• [EXTRACT PROVIDED]
*** Block opens ***

Second, while deploying a database is great, what about keeping it running over time? You need your data infrastructure to remain reliable and performant over the long haul, and data infrastructure is known for requiring a lot of care and feeding. Put another way, the task of running a system is often divided into “day one” (the joyous day when you deploy an application to production) and “day two” (every day after the first, when you need to operate and evolve your application while maintaining high availability).

These considerations around database deployment and operations mirror the larger industry trends toward DevOps, an approach in which development teams take a more active role in supporting applications in production. DevOps practices include the use of automation tools for CI/CD of applications, shortening the amount of time it takes for code to get from a developer’s desktop into production.

*** Block closes ***

• [INFORMATION SHOWN]
*** Block opens ***

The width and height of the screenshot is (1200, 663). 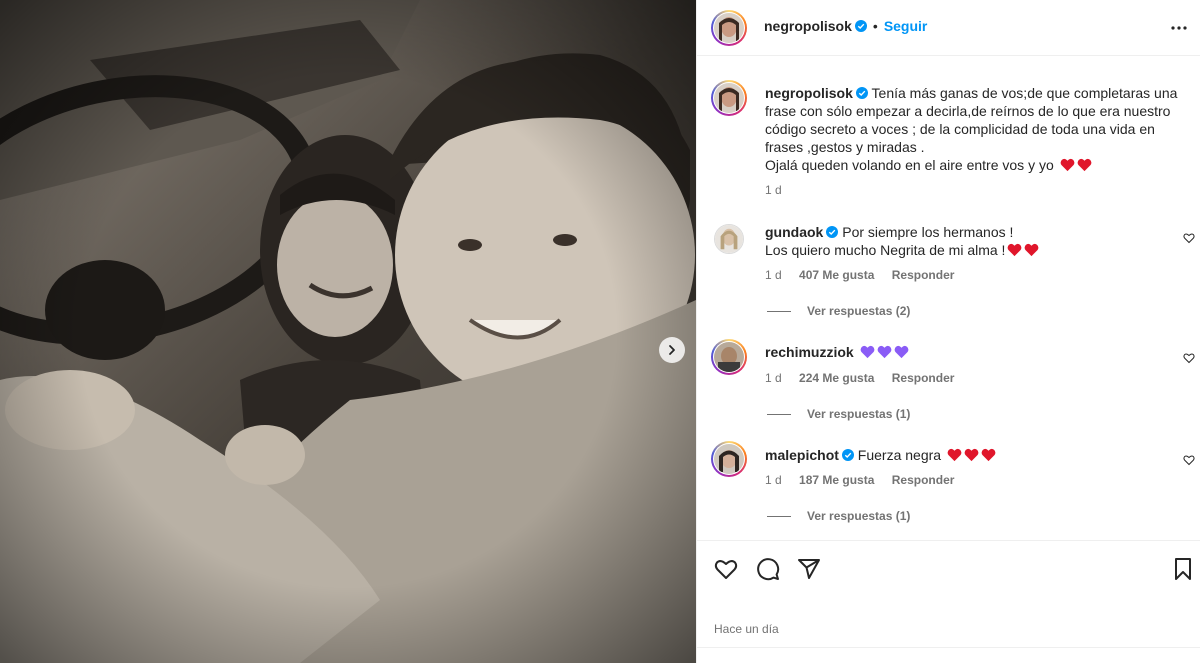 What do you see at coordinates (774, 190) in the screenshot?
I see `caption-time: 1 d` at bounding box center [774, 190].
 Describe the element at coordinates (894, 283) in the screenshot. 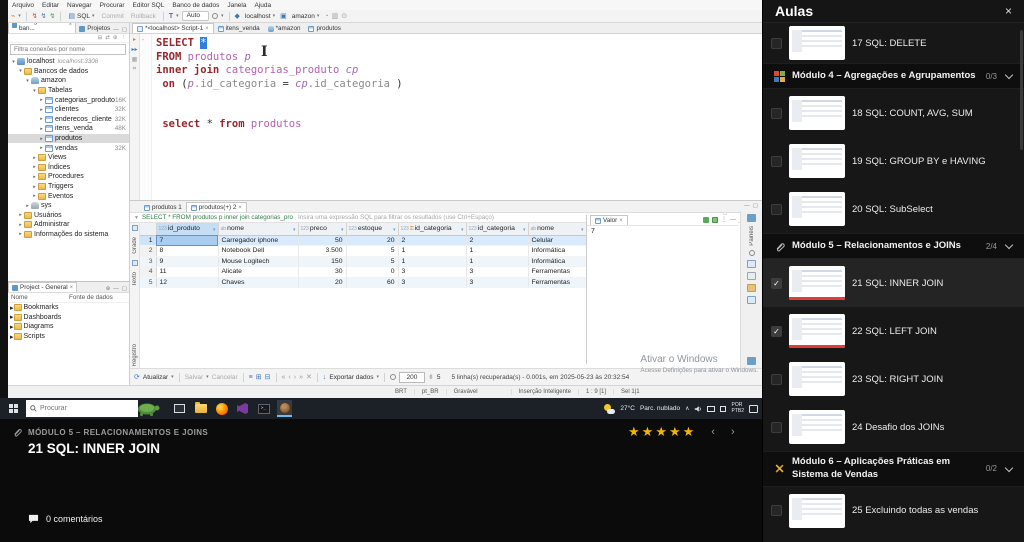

*** Block closes ***

• [WHAT YOU WILL DO] Copy out the passage above on keeping databases running and the move toward DevOps, word for word.

• [EXPECTED ANSWER]
Second, while deploying a database is great, what about keeping it running over time? You need your data infrastructure to remain reliable and performant over the long haul, and data infrastructure is known for requiring a lot of care and feeding. Put another way, the task of running a system is often divided into “day one” (the joyous day when you deploy an application to production) and “day two” (every day after the first, when you need to operate and evolve your application while maintaining high availability).

These considerations around database deployment and operations mirror the larger industry trends toward DevOps, an approach in which development teams take a more active role in supporting applications in production. DevOps practices include the use of automation tools for CI/CD of applications, shortening the amount of time it takes for code to get from a developer’s desktop into production.